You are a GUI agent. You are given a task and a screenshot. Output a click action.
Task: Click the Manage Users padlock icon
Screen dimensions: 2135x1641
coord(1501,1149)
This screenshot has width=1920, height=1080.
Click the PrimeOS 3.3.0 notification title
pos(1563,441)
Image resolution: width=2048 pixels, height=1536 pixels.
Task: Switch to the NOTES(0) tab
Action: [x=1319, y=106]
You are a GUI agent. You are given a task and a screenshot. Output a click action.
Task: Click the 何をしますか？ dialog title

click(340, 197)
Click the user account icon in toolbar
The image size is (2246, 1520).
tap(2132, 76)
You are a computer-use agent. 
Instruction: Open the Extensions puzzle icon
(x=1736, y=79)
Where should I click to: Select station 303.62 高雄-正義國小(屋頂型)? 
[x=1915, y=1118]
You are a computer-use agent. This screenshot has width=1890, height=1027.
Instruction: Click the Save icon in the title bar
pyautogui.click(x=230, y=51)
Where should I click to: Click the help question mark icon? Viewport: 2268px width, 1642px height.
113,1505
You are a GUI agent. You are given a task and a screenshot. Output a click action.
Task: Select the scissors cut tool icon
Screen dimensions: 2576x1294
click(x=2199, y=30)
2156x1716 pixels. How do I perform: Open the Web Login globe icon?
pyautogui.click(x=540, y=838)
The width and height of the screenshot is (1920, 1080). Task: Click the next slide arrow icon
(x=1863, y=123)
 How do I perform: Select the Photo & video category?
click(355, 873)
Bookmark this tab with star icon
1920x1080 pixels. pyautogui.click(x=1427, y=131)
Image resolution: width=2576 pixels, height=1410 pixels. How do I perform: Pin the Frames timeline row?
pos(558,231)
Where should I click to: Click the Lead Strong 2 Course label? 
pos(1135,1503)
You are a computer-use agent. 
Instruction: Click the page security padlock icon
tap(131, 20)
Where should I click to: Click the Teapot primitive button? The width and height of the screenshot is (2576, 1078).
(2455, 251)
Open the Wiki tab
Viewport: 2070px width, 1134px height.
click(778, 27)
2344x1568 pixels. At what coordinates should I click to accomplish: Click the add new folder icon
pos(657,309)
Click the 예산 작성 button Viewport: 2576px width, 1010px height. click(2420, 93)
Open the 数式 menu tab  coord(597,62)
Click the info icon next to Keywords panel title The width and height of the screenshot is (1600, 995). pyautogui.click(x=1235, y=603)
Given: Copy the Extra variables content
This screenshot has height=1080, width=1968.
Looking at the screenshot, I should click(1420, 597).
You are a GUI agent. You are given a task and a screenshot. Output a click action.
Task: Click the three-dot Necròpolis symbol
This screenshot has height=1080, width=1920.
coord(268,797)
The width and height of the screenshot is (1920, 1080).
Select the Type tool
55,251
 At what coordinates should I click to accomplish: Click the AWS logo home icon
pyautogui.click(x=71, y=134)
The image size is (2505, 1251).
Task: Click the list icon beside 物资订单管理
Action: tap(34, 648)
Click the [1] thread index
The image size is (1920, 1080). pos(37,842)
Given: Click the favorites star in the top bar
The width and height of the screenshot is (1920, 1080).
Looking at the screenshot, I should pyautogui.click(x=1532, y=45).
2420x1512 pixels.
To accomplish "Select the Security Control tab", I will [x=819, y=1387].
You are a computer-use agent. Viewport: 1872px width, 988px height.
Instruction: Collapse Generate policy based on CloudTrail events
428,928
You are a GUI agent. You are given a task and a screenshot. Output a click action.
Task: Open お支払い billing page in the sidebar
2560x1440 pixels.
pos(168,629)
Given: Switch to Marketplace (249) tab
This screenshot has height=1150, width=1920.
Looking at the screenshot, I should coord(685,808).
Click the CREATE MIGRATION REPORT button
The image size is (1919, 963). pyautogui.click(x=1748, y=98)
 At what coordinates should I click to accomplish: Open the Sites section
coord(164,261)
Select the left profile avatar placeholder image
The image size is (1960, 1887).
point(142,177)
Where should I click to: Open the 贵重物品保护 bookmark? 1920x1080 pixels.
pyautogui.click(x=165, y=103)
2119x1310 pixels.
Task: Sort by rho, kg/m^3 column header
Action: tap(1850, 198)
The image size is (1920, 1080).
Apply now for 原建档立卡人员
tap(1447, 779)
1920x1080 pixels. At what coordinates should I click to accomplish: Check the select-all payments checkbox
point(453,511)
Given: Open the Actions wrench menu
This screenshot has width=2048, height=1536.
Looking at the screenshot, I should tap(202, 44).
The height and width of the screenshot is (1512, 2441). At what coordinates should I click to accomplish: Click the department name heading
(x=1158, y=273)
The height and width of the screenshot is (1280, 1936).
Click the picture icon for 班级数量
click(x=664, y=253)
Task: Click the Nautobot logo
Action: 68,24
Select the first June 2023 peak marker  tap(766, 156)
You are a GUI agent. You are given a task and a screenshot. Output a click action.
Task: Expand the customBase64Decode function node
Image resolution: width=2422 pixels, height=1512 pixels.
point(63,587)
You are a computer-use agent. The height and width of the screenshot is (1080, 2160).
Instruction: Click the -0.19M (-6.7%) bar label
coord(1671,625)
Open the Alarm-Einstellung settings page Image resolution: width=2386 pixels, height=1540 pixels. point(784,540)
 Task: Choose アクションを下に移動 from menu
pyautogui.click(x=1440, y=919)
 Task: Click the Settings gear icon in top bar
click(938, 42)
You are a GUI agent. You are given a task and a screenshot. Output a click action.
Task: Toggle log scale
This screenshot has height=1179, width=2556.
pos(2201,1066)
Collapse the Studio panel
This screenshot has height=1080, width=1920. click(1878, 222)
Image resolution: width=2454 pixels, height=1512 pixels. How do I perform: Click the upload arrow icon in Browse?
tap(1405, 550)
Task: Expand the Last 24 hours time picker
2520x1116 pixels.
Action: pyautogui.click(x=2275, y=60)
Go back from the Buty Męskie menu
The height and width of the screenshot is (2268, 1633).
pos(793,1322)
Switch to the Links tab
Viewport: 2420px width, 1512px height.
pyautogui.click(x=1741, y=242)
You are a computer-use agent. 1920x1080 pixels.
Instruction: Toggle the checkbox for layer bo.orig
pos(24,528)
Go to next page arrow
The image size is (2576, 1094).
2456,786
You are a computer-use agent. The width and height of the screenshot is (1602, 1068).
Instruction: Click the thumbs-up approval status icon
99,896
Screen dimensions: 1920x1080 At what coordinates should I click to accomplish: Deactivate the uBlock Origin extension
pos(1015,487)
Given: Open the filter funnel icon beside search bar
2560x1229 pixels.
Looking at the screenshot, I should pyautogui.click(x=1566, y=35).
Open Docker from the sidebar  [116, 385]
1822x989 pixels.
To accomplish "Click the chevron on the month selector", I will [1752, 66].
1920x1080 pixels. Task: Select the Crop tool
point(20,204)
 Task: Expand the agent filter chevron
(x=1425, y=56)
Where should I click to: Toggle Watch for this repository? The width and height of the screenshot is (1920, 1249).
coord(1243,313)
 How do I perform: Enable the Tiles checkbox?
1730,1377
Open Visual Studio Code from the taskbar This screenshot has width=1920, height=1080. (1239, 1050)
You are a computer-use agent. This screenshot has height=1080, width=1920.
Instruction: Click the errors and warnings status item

* _Exercise aim_: Extract the complete listing above, reproducing each line exactly.

* _Finished task_:
You are a GUI agent. You are given a task and a screenshot. Output a click action.
Task: Click the Manage Users padlock icon
Screen dimensions: 2135x1641
coord(1501,1149)
This screenshot has width=1920, height=1080.
Click the PrimeOS 3.3.0 notification title
pos(1563,441)
Image resolution: width=2048 pixels, height=1536 pixels.
Task: Switch to the NOTES(0) tab
Action: [x=1319, y=106]
You are a GUI agent. You are given a task and a screenshot. Output a click action.
Task: Click the 何をしますか？ dialog title

click(340, 197)
Click the user account icon in toolbar
The image size is (2246, 1520).
tap(2132, 76)
You are a computer-use agent. 
Instruction: Open the Extensions puzzle icon
(x=1736, y=79)
Where should I click to: Select station 303.62 高雄-正義國小(屋頂型)? 
[x=1915, y=1118]
You are a computer-use agent. This screenshot has width=1890, height=1027.
Instruction: Click the Save icon in the title bar
pyautogui.click(x=230, y=51)
Where should I click to: Click the help question mark icon? Viewport: 2268px width, 1642px height.
113,1505
You are a GUI agent. You are given a task and a screenshot. Output a click action.
Task: Select the scissors cut tool icon
Screen dimensions: 2576x1294
click(x=2199, y=30)
2156x1716 pixels. How do I perform: Open the Web Login globe icon?
pyautogui.click(x=540, y=838)
The width and height of the screenshot is (1920, 1080). Task: Click the next slide arrow icon
(x=1863, y=123)
 How do I perform: Select the Photo & video category?
click(355, 873)
Bookmark this tab with star icon
1920x1080 pixels. pyautogui.click(x=1427, y=131)
Image resolution: width=2576 pixels, height=1410 pixels. How do I perform: Pin the Frames timeline row?
pos(558,231)
Where should I click to: Click the Lead Strong 2 Course label? 
pos(1135,1503)
You are a computer-use agent. 
Instruction: Click the page security padlock icon
tap(131, 20)
Where should I click to: Click the Teapot primitive button? The width and height of the screenshot is (2576, 1078).
(2455, 251)
Open the Wiki tab
Viewport: 2070px width, 1134px height.
click(778, 27)
2344x1568 pixels. At what coordinates should I click to accomplish: Click the add new folder icon
pos(657,309)
Click the 예산 작성 button Viewport: 2576px width, 1010px height. click(2420, 93)
Open the 数式 menu tab  coord(597,62)
Click the info icon next to Keywords panel title The width and height of the screenshot is (1600, 995). pyautogui.click(x=1235, y=603)
Given: Copy the Extra variables content
This screenshot has height=1080, width=1968.
Looking at the screenshot, I should click(1420, 597).
You are a GUI agent. You are given a task and a screenshot. Output a click action.
Task: Click the three-dot Necròpolis symbol
This screenshot has height=1080, width=1920.
coord(268,797)
The width and height of the screenshot is (1920, 1080).
Select the Type tool
55,251
 At what coordinates should I click to accomplish: Click the AWS logo home icon
pyautogui.click(x=71, y=134)
The image size is (2505, 1251).
Task: Click the list icon beside 物资订单管理
Action: tap(34, 648)
Click the [1] thread index
The image size is (1920, 1080). pos(37,842)
Given: Click the favorites star in the top bar
The width and height of the screenshot is (1920, 1080).
Looking at the screenshot, I should pyautogui.click(x=1532, y=45).
2420x1512 pixels.
To accomplish "Select the Security Control tab", I will [x=819, y=1387].
You are a computer-use agent. Viewport: 1872px width, 988px height.
Instruction: Collapse Generate policy based on CloudTrail events
428,928
You are a GUI agent. You are given a task and a screenshot. Output a click action.
Task: Open お支払い billing page in the sidebar
2560x1440 pixels.
pos(168,629)
Given: Switch to Marketplace (249) tab
This screenshot has height=1150, width=1920.
Looking at the screenshot, I should coord(685,808).
Click the CREATE MIGRATION REPORT button
The image size is (1919, 963). pyautogui.click(x=1748, y=98)
 At what coordinates should I click to accomplish: Open the Sites section
coord(164,261)
Select the left profile avatar placeholder image
The image size is (1960, 1887).
point(142,177)
Where should I click to: Open the 贵重物品保护 bookmark? 1920x1080 pixels.
pyautogui.click(x=165, y=103)
2119x1310 pixels.
Task: Sort by rho, kg/m^3 column header
Action: tap(1850, 198)
The image size is (1920, 1080).
Apply now for 原建档立卡人员
tap(1447, 779)
1920x1080 pixels. At what coordinates should I click to accomplish: Check the select-all payments checkbox
point(453,511)
Given: Open the Actions wrench menu
This screenshot has width=2048, height=1536.
Looking at the screenshot, I should tap(202, 44).
The height and width of the screenshot is (1512, 2441). At what coordinates should I click to accomplish: Click the department name heading
(x=1158, y=273)
The height and width of the screenshot is (1280, 1936).
Click the picture icon for 班级数量
click(x=664, y=253)
Task: Click the Nautobot logo
Action: 68,24
Select the first June 2023 peak marker  tap(766, 156)
You are a GUI agent. You are given a task and a screenshot. Output a click action.
Task: Expand the customBase64Decode function node
Image resolution: width=2422 pixels, height=1512 pixels.
point(63,587)
You are a computer-use agent. The height and width of the screenshot is (1080, 2160).
Instruction: Click the -0.19M (-6.7%) bar label
coord(1671,625)
Open the Alarm-Einstellung settings page Image resolution: width=2386 pixels, height=1540 pixels. point(784,540)
 Task: Choose アクションを下に移動 from menu
pyautogui.click(x=1440, y=919)
 Task: Click the Settings gear icon in top bar
click(938, 42)
You are a GUI agent. You are given a task and a screenshot. Output a click action.
Task: Toggle log scale
This screenshot has height=1179, width=2556.
pos(2201,1066)
Collapse the Studio panel
This screenshot has height=1080, width=1920. click(1878, 222)
Image resolution: width=2454 pixels, height=1512 pixels. How do I perform: Click the upload arrow icon in Browse?
tap(1405, 550)
Task: Expand the Last 24 hours time picker
2520x1116 pixels.
Action: pyautogui.click(x=2275, y=60)
Go back from the Buty Męskie menu
The height and width of the screenshot is (2268, 1633).
pos(793,1322)
Switch to the Links tab
Viewport: 2420px width, 1512px height.
pyautogui.click(x=1741, y=242)
You are a computer-use agent. 1920x1080 pixels.
Instruction: Toggle the checkbox for layer bo.orig
pos(24,528)
Go to next page arrow
The image size is (2576, 1094).
2456,786
You are a computer-use agent. The width and height of the screenshot is (1602, 1068).
Instruction: Click the thumbs-up approval status icon
99,896
Screen dimensions: 1920x1080 At what coordinates should I click to accomplish: Deactivate the uBlock Origin extension
pos(1015,487)
Given: Open the filter funnel icon beside search bar
2560x1229 pixels.
Looking at the screenshot, I should pyautogui.click(x=1566, y=35).
Open Docker from the sidebar  [116, 385]
1822x989 pixels.
To accomplish "Click the chevron on the month selector", I will [1752, 66].
1920x1080 pixels. Task: Select the Crop tool
point(20,204)
 Task: Expand the agent filter chevron
(x=1425, y=56)
Where should I click to: Toggle Watch for this repository? The width and height of the screenshot is (1920, 1249).
coord(1243,313)
 How do I perform: Enable the Tiles checkbox?
1730,1377
Open Visual Studio Code from the taskbar This screenshot has width=1920, height=1080. (1239, 1050)
You are a computer-use agent. This screenshot has height=1080, width=1920.
Instruction: Click the errors and warnings status item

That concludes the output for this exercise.